Maxence dit que les parents adoptifs devraient être prêts à l’éventualité que leur enfant adopté veuille trouver sa famille biologique. Son point de vue est présenté dans l’extrait suivant :

Il devrait avoir des questions même, en tant que parent, est-ce que vous allez être prêts. Lui, la journée où y va se réveiller émotionnellement ou- Qu’y veut voir sa maman. Comment vous allez réagir, vous ? Même ma mère- Je sais que ma mère, ça y a fait de la peine. (Maxence)

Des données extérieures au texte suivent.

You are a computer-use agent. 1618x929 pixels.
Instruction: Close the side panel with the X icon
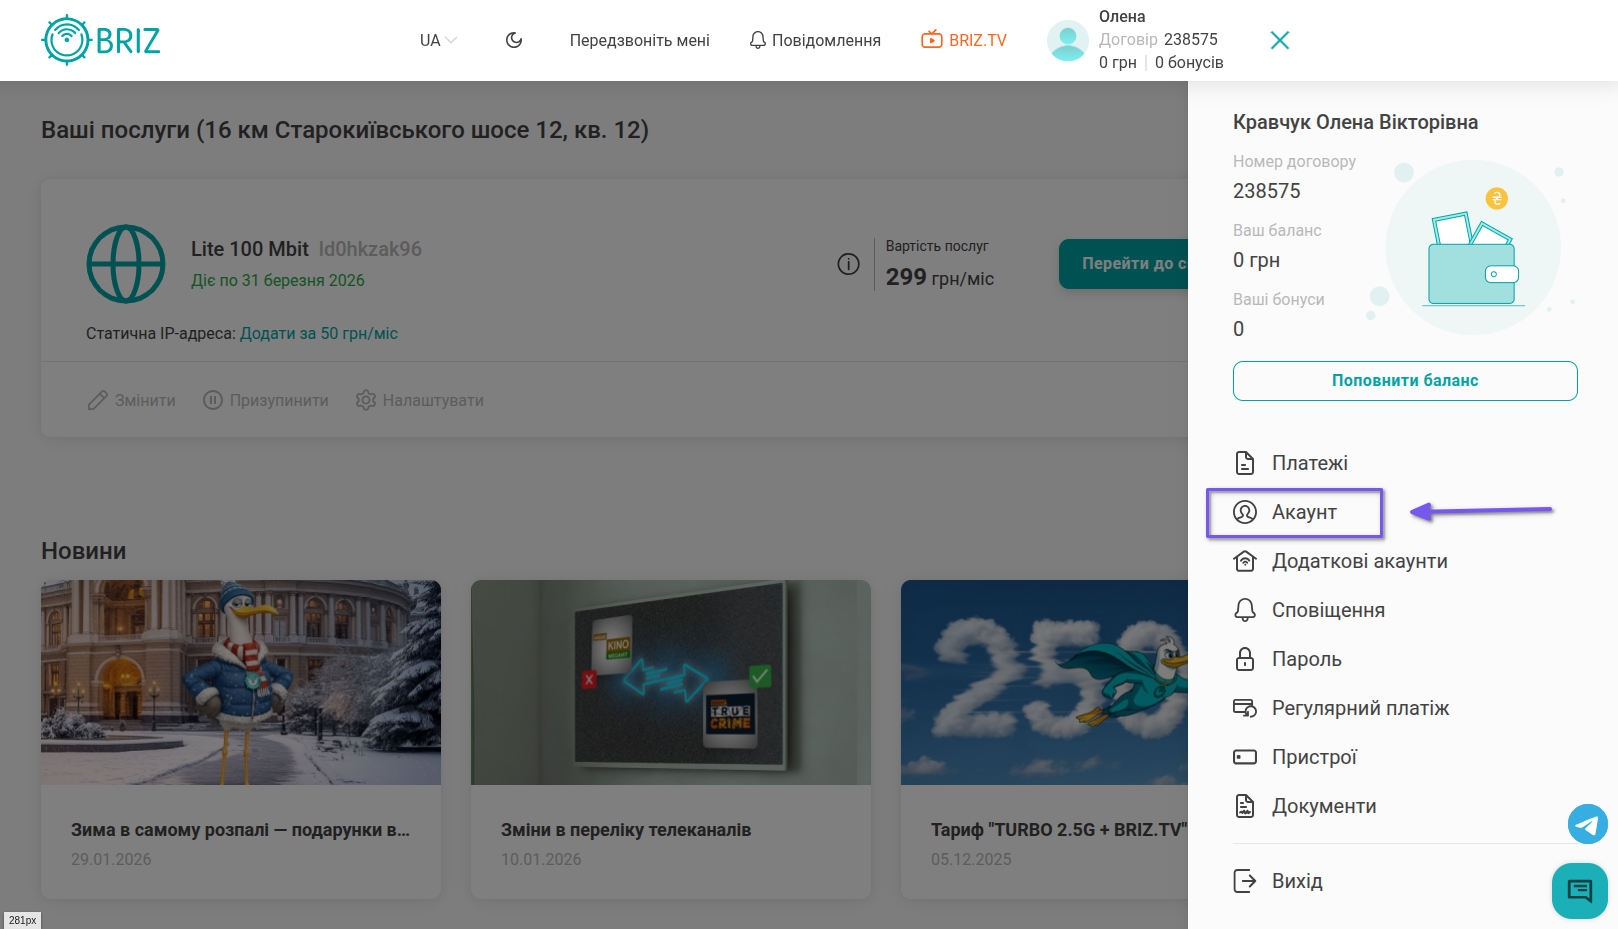pos(1279,40)

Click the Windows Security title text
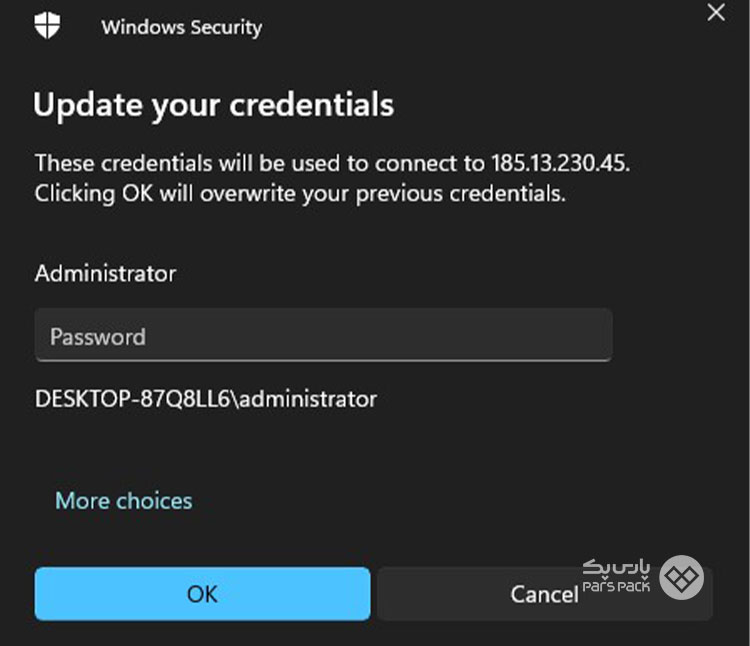tap(182, 27)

Kim est d’accord avec ce point de vue et ajoute que les parents adoptants et adoptifs devraient se questionner sur leur conception de la parentalité. Selon elle, les parents devraient être plus outillés pour comprendre ce qu’est l’adoption. Chloé dit que ses parents n’étaient pas préparés à son adoption dans l’extrait suivant :

Mes parents, je pense qu’ils n’étaient pas préparés ou qu’ils n’avaient pas la connaissance- pas qu’ils n’avaient pas les compétences. Ils ont fait de leur mieux, mais je pense que ça m’a marqué. Puis eux ils disent qu’ils n’avaient pas accès aux ressources pour pouvoir m’accompagner. Je dirais, moi, mon adoption- pas mon adoption, parce qu’en réalité, j’aurais pu tomber sur n’importe quel parent là. Mais eux, le lien qu’ils avaient, je pense qu’il y avait beaucoup de méconnaissance. (Chloé)

Ce chapitre a permis de dégager les thèmes et les sous-thèmes déterminés lors des entrevues individuelles avec huit personnes adoptées à l’international qui ont eu un premier contact virtuel avec leur famille biologique grâce aux NTC ainsi que lors de deux discussions de groupe avec cinq participantes qui n’ont pas vécu cette réalité, mais qui ont partagé leur

point de vue sur le sujet. Le prochain chapitre abordera l’analyse des résultats, une discussion de ces résultats, les limites de l’étude et les retombées pour la pratique.